I may have been long winded. Whoops.

>Glad to have you here!
Thanks

Arthur


----------



## Klondike93 (Aug 27, 2002)

Great story Arthur, here's how my instructor came to Systema.

He was training with a guy named Al McKlukie and Al was teaching him Systema only he didn't tell him he was. I think my instructor was there for some Filipino knife training and got Systema instead. Anyways, when Al finally told him he was teaching him Systema and not filipino stuff he said "who cares, this stuff is great". From that point on he's been hooked on it.
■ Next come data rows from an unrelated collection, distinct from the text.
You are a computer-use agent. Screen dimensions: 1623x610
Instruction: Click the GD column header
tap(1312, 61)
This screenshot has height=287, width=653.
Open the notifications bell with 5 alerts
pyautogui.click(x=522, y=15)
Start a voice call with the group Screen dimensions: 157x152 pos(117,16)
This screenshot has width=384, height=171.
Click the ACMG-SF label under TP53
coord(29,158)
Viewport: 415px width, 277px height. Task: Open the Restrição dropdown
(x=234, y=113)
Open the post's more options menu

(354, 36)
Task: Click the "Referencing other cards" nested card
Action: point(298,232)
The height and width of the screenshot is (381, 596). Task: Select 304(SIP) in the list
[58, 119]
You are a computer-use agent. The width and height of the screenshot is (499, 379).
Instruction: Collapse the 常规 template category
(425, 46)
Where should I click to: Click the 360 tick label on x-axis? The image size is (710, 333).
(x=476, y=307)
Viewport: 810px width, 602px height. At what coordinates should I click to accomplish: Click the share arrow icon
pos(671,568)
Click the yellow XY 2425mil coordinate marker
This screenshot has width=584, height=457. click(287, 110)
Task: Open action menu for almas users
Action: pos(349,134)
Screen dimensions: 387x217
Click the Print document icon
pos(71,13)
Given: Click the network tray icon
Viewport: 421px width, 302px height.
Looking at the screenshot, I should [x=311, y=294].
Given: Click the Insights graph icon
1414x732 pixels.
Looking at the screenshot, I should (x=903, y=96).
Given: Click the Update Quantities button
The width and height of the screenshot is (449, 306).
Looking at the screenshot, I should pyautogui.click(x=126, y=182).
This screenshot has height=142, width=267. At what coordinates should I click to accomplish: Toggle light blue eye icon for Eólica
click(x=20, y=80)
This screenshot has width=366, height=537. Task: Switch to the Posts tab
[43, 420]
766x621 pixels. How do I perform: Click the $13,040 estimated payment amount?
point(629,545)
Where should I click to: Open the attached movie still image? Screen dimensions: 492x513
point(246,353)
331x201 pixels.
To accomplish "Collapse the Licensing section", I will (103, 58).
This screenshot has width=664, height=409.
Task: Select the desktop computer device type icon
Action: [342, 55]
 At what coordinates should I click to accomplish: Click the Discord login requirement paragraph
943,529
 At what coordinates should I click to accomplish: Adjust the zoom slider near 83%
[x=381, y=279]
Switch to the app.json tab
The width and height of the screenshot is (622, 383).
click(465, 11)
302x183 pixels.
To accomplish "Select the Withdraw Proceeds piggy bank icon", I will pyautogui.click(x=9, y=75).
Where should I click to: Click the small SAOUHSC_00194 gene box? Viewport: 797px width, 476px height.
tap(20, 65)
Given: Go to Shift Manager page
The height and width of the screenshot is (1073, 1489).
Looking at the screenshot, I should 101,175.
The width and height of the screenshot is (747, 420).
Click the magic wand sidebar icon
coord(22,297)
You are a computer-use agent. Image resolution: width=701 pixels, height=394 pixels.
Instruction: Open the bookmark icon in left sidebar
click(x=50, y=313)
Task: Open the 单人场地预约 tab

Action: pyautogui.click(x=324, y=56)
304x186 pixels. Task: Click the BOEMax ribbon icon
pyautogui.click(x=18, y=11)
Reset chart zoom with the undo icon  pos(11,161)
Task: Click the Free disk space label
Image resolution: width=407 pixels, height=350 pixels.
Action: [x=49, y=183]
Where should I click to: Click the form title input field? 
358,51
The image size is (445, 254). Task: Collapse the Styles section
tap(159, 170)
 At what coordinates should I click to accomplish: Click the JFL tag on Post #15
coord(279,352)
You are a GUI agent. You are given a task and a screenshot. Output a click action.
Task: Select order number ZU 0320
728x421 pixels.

To relate some of the student aspect of it, a couple of the people that have been with him for a while are getting pretty good at and gives me something to shoot for.


:asian:


----------



## NoSuchChick (Aug 27, 2002)

Wow.... I just found this board too.  Excellent stuff!

I'm here in Boston with Arthur.  If you're in the area, stop by and visit us!

Jennifer


----------



## Roland (Aug 27, 2002)

Not long winded, just a good post!

How often have you been up to Canada?

I was up in Revere not too long ago, too bad did not know you then, next time!


----------



## Roland (Aug 27, 2002)

Al is a good guy, I liked him when I met him last year!

Martin Wheeler told me that that is pretty much how he got into Systema, through Al, in the same way.
Too funny.


----------



## GouRonin (Aug 28, 2002)

> _Originally posted by NoSuchChick _
> *Wow.... I just found this board too.  Excellent stuff!
> I'm here in Boston with Arthur.  If you're in the area, stop by and visit us!
> Jennifer *



About time you guys showed up. I have been holding the fort down here all by my lonesome.


----------



## Arthur (Aug 29, 2002)

Well, thansk Roland.

Gou you should have told us about this place. I like it. Lots of different stuff to read. Very cool.

I met Al really briefly at the Mikhail seminar in Denver 2-3 years ago. Seemed like a real nice guy. I also seem to remember him making some good posts on the Eskrima digest, back when I used to subscribe.

Arthur


----------



## Klondike93 (Aug 29, 2002)

You should have told them about this place, seeing how your holding down the place by yourself  



:asian: 
















Chill big dog, I'm just messin round


----------



## Roland (Aug 29, 2002)

Keeping this 'all to your self'.
No one here but lonely you.


----------



## GouRonin (Aug 30, 2002)

> _Originally posted by Arthur _
> *Gou you should have told us about this place. I like it. Lots of different stuff to read. Very cool.*



I would have but I have been taking your advice and been drunk most of the time since.
:rofl: 

Actually I remember when this board started. I was like one of the few guys here. I kept the Kenpo section alive. Then I pretty much started the russian martial arts section.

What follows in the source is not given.